Task prompt: From the line containing "Novelettes (19, 2298)" to the line containing "MINI TOWEL 1" in the records below, set down every line exactly as it stands, both ends included, and skip the pictures.

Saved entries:
#####

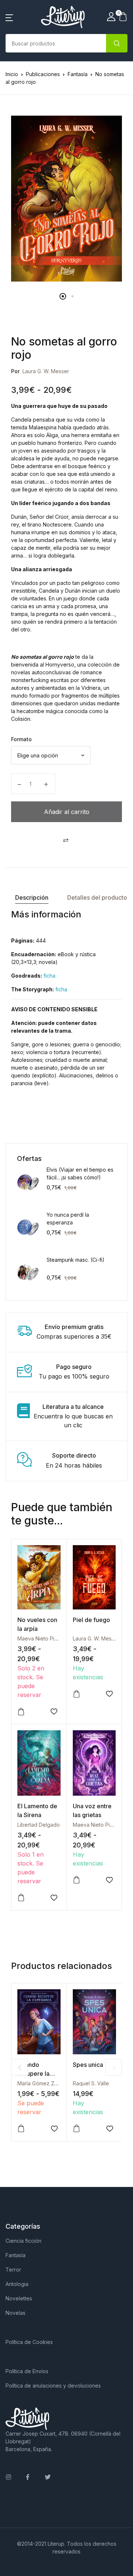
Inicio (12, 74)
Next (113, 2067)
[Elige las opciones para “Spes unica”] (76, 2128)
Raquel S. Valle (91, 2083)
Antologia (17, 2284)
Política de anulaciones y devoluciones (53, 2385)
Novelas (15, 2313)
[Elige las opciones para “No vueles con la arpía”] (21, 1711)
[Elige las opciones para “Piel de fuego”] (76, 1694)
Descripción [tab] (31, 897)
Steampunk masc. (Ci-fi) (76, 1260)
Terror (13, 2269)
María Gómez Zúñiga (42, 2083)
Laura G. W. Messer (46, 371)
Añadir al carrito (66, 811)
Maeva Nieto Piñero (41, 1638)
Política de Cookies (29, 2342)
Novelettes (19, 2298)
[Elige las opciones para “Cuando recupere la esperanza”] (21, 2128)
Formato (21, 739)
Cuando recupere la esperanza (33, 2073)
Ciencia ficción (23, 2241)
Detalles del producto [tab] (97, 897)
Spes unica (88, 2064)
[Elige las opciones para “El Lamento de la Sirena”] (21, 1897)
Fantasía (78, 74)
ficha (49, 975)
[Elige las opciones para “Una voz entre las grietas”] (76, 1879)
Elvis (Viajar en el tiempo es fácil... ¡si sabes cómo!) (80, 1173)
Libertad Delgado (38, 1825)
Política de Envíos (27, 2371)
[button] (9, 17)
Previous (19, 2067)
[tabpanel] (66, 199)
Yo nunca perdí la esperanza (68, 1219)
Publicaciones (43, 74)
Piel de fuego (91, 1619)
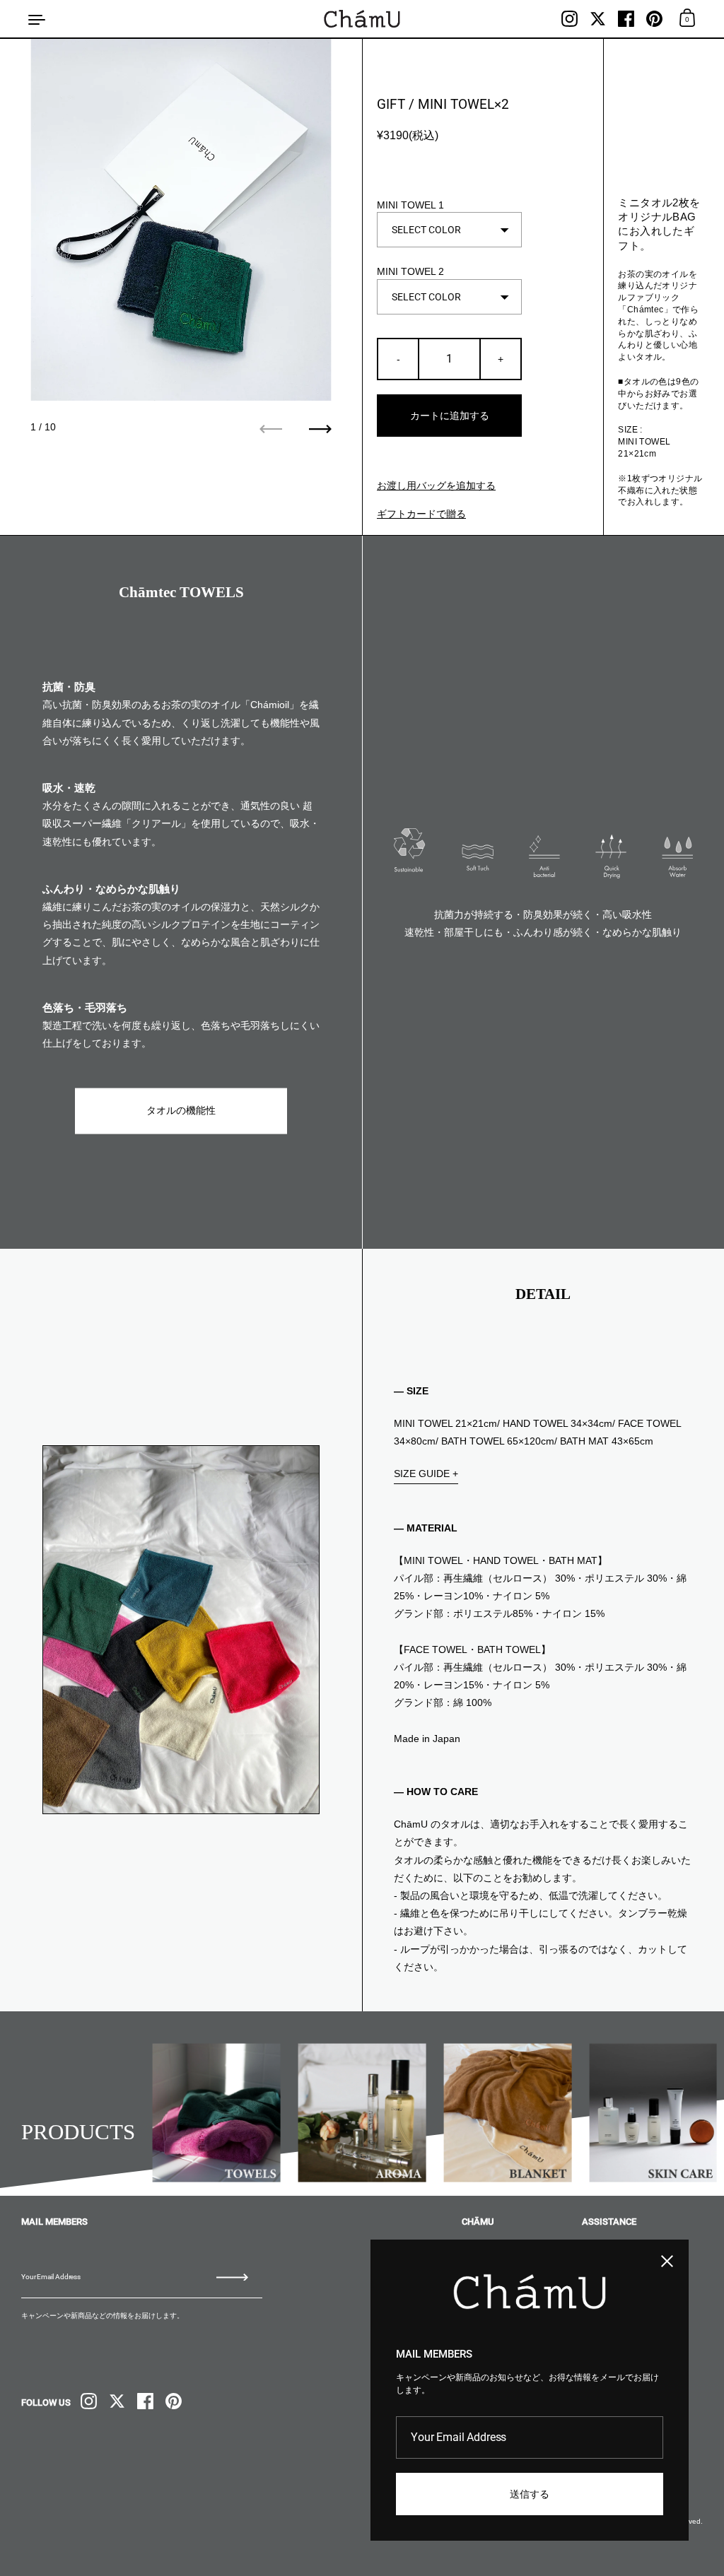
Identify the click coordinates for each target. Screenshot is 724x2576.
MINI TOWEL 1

#####

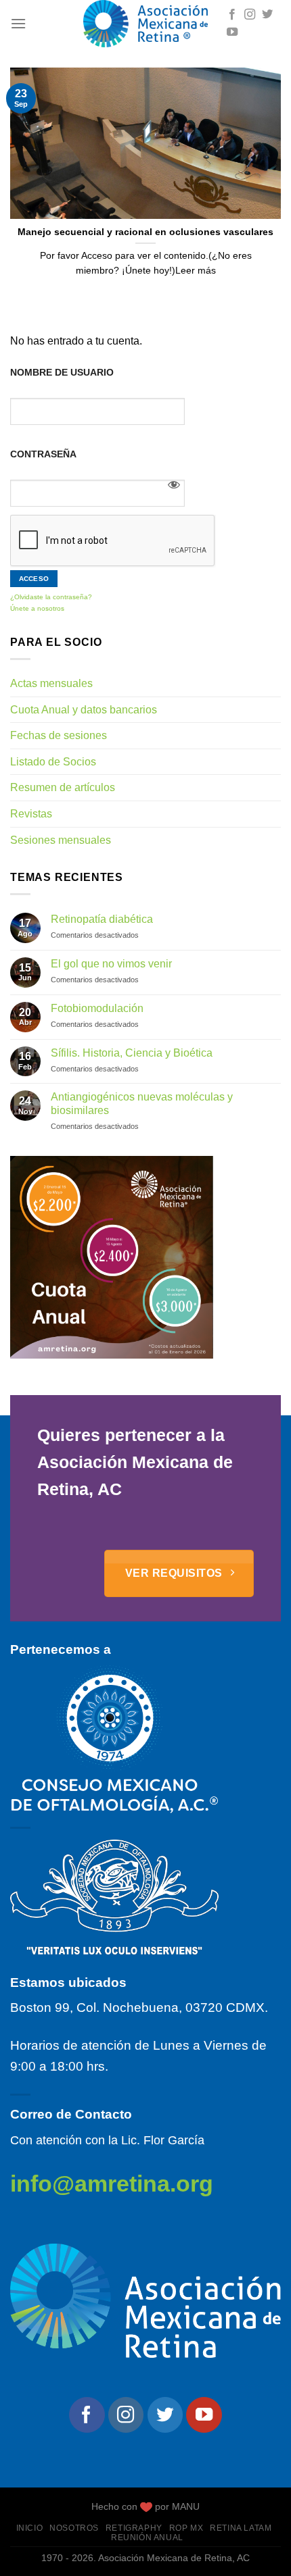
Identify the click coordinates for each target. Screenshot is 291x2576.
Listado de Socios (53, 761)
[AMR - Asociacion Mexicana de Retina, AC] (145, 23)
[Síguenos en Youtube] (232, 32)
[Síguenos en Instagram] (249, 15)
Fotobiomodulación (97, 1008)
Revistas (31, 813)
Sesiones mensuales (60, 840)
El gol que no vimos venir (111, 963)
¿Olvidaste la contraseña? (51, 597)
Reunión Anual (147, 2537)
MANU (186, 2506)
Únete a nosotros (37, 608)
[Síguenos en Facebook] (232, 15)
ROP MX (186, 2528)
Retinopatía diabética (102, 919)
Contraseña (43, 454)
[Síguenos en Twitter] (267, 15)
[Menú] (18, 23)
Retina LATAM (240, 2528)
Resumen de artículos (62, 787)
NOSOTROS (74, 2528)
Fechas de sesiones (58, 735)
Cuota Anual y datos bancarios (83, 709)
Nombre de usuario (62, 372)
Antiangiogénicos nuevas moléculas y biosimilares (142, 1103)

#####

Task result:
Novelettes (19, 2298)
[Elige las opciones para “Cuando recupere la esperanza”] (21, 2128)
Formato (21, 739)
Cuando recupere la esperanza (33, 2073)
Ciencia ficción (23, 2241)
Detalles del producto [tab] (97, 897)
Spes unica (88, 2064)
[Elige las opciones para “El Lamento de la Sirena”] (21, 1897)
Fantasía (78, 74)
ficha (49, 975)
[Elige las opciones para “Una voz entre las grietas”] (76, 1879)
Elvis (Viajar en el tiempo es fácil... ¡si sabes cómo!) (80, 1173)
Libertad Delgado (38, 1825)
Política de Envíos (27, 2371)
[button] (9, 17)
Previous (19, 2067)
[tabpanel] (66, 199)
Yo nunca perdí la esperanza (68, 1219)
Publicaciones (43, 74)
Piel de fuego (91, 1619)
Identify the click coordinates for each target. Screenshot is 724x2576.
MINI TOWEL 1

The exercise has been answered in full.